> **PROBLEM REQUIREMENTS**
Reproduce, from the lines below, exactly the stretch that begins at the line containing "Shop Now (672, 2006)" and ends at the line containing "Medicine and health (299, 496)", both included.

[Start of section]

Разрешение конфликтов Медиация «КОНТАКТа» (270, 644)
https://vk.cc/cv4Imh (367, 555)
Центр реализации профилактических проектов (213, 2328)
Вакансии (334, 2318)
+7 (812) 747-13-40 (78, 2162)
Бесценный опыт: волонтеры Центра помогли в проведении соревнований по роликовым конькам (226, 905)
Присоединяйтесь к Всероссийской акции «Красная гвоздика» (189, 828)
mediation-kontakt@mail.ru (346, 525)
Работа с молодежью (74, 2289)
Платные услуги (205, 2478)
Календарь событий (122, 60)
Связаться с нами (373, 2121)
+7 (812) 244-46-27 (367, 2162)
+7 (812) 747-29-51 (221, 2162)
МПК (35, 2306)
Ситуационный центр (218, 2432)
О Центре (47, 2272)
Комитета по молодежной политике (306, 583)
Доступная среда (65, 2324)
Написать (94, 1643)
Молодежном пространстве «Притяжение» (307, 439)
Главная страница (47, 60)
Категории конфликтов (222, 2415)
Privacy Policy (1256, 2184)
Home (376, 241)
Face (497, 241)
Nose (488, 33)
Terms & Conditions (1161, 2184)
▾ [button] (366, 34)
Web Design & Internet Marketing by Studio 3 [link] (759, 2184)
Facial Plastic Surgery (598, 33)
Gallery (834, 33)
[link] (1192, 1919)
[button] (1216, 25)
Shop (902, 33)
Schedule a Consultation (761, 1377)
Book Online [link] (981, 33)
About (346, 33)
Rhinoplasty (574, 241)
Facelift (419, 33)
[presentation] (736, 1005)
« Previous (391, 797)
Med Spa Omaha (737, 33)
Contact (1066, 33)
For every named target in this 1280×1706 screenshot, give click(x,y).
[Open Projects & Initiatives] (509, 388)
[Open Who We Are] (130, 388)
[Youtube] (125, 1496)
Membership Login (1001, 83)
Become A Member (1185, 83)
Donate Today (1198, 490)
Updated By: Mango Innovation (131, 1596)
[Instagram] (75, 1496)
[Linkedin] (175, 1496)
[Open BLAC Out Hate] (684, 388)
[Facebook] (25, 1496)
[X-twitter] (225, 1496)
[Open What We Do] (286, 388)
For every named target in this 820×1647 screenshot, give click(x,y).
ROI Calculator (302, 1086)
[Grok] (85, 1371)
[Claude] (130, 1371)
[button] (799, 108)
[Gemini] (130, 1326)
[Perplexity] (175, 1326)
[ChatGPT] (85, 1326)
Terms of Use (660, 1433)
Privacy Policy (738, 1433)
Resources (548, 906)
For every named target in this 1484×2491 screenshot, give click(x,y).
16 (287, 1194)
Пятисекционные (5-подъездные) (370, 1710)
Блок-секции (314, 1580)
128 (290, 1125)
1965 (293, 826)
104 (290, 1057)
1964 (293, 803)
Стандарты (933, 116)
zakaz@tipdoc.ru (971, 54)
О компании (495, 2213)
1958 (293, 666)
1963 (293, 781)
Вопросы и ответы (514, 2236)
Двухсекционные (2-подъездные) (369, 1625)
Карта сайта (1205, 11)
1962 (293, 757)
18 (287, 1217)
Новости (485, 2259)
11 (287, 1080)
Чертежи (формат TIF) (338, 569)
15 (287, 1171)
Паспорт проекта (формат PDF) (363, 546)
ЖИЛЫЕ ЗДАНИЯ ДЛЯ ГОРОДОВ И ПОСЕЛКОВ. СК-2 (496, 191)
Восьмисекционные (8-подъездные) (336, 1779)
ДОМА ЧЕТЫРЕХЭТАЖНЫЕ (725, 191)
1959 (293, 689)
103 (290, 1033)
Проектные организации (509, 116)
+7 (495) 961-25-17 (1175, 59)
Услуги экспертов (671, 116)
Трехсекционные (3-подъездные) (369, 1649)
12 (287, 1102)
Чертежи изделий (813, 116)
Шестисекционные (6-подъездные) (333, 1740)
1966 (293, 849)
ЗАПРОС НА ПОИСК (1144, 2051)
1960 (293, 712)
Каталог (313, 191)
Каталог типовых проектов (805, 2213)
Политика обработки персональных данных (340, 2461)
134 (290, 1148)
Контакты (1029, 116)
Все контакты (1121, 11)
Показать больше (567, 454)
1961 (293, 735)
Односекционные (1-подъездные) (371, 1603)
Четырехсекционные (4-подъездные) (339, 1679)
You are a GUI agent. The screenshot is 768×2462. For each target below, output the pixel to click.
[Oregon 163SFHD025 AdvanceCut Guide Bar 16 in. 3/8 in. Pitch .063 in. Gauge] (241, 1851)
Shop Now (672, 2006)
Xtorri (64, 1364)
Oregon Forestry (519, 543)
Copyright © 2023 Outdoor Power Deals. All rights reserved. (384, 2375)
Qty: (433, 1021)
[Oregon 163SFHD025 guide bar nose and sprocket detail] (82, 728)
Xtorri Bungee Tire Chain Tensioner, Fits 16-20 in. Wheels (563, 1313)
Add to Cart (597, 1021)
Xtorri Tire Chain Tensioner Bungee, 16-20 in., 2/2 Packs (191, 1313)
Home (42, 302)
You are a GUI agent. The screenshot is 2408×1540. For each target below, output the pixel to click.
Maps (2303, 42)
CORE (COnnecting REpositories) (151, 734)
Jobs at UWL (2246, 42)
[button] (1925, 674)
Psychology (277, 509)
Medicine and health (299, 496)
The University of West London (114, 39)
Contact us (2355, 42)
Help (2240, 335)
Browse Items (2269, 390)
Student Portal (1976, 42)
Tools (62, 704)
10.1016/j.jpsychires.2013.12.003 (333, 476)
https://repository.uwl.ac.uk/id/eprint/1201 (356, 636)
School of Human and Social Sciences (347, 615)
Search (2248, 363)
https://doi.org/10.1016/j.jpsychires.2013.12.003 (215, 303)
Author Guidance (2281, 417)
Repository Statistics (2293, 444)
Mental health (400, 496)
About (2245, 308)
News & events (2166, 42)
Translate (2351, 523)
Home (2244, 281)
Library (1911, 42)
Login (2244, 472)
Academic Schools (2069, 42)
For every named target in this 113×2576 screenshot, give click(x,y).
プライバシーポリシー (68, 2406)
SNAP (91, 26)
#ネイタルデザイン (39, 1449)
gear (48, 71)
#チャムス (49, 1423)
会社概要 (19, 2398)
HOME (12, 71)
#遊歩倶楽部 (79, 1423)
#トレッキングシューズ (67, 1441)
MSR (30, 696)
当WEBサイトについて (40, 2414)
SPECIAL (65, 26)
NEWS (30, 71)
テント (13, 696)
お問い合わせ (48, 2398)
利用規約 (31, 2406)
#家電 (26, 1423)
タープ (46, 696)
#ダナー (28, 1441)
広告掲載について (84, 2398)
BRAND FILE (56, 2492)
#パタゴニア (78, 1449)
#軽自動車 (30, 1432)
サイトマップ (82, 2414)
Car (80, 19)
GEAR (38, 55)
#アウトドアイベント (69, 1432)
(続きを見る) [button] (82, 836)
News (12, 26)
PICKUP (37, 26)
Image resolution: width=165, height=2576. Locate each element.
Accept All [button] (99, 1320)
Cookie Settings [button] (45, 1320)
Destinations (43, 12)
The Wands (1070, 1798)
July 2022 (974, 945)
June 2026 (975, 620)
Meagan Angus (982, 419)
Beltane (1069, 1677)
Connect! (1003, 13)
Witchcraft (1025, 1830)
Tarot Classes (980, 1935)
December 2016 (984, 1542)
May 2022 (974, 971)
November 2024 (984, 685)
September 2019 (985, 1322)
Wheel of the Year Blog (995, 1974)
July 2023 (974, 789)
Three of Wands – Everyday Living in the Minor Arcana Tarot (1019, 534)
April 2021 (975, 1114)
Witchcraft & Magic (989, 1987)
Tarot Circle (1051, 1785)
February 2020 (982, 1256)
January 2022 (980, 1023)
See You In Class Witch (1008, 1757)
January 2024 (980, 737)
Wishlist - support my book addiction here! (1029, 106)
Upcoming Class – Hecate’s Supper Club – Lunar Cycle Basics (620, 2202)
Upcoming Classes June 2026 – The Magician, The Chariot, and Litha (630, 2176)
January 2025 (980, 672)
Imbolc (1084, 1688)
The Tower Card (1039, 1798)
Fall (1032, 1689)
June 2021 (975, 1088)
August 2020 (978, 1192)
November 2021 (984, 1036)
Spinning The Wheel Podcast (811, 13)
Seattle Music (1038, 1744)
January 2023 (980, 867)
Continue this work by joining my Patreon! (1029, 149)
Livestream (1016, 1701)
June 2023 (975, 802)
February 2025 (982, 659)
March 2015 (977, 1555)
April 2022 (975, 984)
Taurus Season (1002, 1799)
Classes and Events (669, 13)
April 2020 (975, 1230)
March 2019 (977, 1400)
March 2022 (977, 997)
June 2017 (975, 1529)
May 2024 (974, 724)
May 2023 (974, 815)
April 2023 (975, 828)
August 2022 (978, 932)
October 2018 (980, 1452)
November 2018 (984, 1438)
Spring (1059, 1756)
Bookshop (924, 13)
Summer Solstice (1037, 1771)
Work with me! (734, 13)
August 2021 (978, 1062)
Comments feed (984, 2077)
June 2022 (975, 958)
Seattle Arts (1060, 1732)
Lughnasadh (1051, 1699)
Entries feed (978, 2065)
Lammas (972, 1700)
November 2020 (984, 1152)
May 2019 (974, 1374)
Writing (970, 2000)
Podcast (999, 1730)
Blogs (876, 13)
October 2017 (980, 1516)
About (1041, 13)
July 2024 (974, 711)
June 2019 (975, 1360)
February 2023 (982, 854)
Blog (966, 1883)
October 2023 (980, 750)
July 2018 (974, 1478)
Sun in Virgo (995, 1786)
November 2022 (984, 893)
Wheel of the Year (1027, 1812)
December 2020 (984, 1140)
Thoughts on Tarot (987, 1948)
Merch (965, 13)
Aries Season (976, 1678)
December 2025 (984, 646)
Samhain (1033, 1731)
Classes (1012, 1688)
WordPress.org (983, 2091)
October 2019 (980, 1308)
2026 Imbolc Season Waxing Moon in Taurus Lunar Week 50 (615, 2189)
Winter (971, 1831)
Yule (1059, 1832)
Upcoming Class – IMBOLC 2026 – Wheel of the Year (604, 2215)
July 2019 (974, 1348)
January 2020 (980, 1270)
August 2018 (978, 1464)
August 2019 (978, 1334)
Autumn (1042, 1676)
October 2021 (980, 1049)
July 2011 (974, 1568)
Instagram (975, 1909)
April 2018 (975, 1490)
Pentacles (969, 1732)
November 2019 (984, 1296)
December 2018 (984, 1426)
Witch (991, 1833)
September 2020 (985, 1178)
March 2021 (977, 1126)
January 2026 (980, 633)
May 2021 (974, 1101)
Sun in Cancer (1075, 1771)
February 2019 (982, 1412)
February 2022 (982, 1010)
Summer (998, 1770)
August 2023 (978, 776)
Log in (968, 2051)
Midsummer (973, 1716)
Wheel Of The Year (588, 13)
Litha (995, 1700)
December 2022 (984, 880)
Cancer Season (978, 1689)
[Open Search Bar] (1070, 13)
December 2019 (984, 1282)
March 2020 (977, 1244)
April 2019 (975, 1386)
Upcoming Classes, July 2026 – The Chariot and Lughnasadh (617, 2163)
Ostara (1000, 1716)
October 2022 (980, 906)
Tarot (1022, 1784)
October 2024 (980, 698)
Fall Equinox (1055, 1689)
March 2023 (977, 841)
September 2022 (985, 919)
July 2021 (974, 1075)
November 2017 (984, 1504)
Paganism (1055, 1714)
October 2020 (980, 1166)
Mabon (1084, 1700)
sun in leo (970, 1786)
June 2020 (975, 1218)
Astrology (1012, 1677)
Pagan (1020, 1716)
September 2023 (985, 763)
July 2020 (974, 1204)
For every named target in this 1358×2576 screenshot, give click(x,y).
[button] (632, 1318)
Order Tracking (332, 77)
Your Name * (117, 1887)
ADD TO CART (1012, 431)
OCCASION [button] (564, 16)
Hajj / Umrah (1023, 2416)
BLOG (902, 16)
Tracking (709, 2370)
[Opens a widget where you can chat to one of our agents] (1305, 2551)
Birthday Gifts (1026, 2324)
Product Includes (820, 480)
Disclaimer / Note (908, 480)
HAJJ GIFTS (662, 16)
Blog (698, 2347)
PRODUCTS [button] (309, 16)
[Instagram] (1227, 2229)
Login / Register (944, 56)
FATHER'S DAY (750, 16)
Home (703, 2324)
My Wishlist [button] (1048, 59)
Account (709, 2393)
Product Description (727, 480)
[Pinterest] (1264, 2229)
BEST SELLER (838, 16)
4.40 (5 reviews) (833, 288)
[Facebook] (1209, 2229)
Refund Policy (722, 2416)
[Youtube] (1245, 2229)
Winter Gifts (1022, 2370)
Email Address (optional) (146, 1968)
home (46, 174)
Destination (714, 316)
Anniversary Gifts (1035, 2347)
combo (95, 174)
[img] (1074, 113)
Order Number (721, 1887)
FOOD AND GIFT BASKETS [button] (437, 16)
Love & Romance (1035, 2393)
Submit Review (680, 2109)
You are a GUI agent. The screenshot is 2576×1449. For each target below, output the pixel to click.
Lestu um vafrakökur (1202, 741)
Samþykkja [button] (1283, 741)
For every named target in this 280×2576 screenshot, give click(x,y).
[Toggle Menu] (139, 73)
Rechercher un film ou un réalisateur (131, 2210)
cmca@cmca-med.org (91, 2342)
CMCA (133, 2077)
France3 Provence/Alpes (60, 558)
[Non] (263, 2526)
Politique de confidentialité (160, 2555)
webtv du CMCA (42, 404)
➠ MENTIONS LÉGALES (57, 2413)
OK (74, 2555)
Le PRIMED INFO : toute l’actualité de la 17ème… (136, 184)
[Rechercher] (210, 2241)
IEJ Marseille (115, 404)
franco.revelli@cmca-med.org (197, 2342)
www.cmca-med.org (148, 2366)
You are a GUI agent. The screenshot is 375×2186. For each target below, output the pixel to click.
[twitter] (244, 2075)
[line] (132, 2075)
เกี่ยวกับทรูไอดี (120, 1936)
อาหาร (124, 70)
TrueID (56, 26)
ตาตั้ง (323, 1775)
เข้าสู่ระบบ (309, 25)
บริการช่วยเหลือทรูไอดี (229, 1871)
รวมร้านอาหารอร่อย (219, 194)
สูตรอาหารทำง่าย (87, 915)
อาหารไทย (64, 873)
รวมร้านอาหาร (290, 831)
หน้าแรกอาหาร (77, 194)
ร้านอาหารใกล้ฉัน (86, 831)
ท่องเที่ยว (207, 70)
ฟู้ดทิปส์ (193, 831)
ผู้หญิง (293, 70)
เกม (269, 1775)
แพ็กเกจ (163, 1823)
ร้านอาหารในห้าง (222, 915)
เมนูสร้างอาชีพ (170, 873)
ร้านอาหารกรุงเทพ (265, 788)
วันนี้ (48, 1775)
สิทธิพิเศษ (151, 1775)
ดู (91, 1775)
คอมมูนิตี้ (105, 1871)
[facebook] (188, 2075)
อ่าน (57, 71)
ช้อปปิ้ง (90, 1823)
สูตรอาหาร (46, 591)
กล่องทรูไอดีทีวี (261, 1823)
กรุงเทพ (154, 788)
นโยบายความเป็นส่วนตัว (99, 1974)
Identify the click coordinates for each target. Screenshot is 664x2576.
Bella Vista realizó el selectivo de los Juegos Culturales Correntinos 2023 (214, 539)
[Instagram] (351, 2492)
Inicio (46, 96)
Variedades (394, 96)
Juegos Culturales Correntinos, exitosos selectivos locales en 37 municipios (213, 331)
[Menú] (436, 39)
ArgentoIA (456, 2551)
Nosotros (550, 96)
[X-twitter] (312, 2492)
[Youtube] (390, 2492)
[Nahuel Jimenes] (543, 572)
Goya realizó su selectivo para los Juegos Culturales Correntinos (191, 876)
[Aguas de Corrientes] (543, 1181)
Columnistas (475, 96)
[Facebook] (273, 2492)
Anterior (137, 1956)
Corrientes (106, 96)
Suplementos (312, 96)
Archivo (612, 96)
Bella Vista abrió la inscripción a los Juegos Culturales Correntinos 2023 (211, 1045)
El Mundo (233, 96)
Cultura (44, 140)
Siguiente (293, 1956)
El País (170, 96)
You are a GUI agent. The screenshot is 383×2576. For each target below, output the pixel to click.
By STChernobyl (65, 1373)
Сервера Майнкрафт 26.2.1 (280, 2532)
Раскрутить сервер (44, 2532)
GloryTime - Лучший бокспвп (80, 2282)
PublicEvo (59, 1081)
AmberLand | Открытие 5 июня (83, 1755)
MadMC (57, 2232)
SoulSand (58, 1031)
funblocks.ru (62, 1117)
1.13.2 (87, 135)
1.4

[End of section]

> **EXERCISE RESULT**
Shop Now (672, 2006)
Xtorri (64, 1364)
Oregon Forestry (519, 543)
Copyright © 2023 Outdoor Power Deals. All rights reserved. (384, 2375)
Qty: (433, 1021)
[Oregon 163SFHD025 guide bar nose and sprocket detail] (82, 728)
Xtorri Bungee Tire Chain Tensioner, Fits 16-20 in. Wheels (563, 1313)
Add to Cart (597, 1021)
Xtorri Tire Chain Tensioner Bungee, 16-20 in., 2/2 Packs (191, 1313)
Home (42, 302)
You are a GUI agent. The screenshot is 2408×1540. For each target below, output the pixel to click.
Maps (2303, 42)
CORE (COnnecting REpositories) (151, 734)
Jobs at UWL (2246, 42)
[button] (1925, 674)
Psychology (277, 509)
Medicine and health (299, 496)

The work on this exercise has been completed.